INFORMATION GIVEN:

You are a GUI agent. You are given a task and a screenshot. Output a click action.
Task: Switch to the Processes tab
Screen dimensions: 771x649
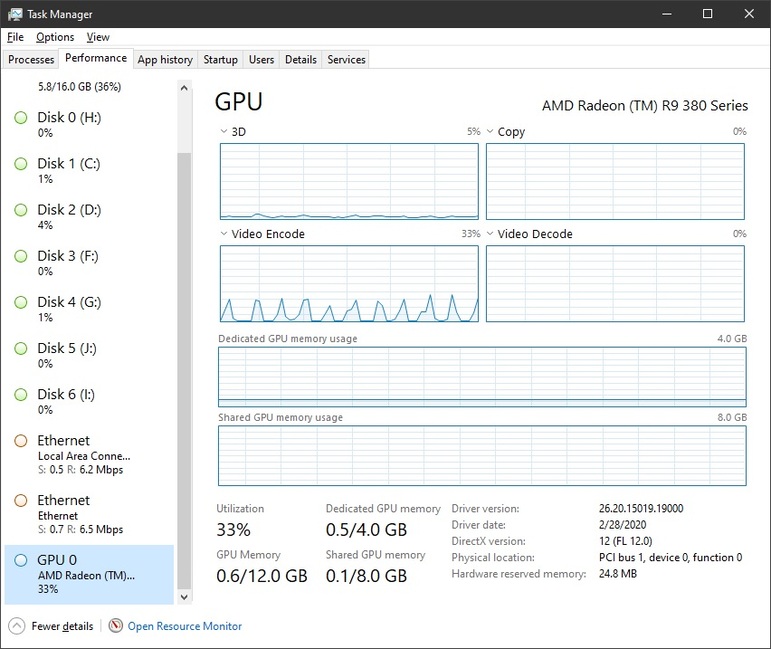pyautogui.click(x=31, y=60)
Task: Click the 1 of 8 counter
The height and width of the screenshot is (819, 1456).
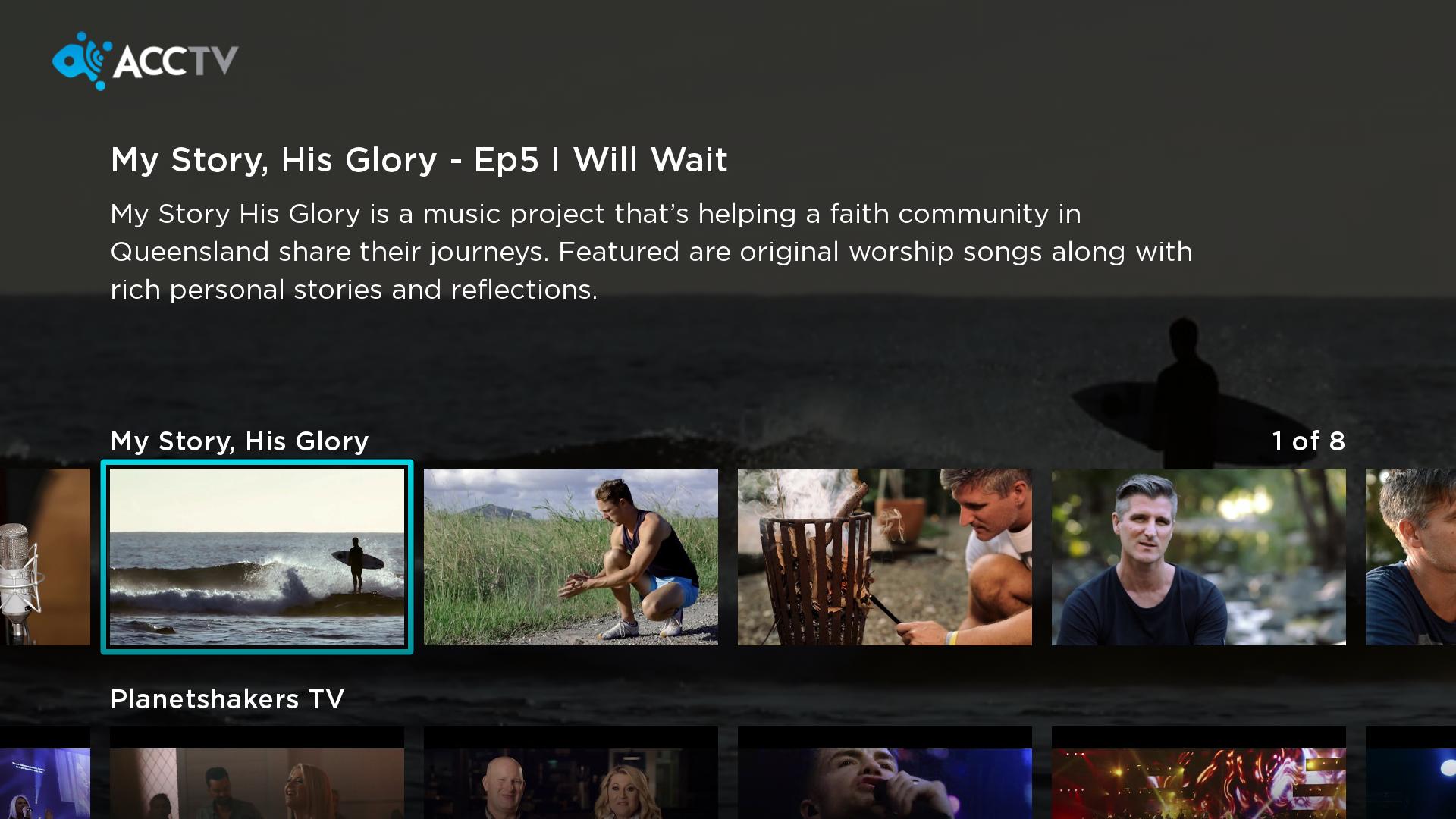Action: [1308, 441]

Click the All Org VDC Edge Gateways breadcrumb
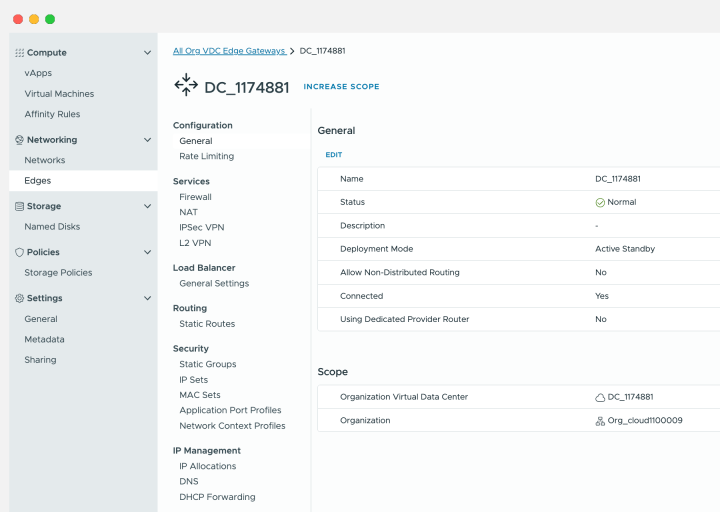tap(228, 50)

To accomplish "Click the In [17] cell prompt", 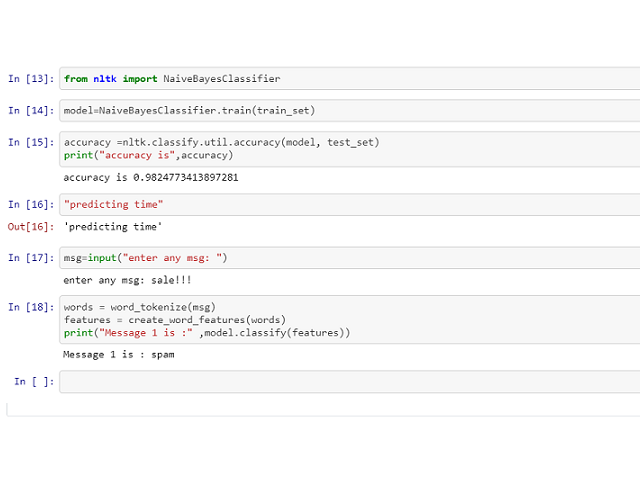I will pyautogui.click(x=31, y=258).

PROBLEM TO WORK ON: Starting at the top of the listing above, reproduce each line up to and including the one with "Task: Click the 1 of 8 counter"; omit the pictures.

OUTPUT FOR THIS EXERCISE:
You are a GUI agent. You are given a task and a screenshot. Output a click action.
Task: Switch to the Processes tab
Screen dimensions: 771x649
pyautogui.click(x=31, y=60)
Task: Click the 1 of 8 counter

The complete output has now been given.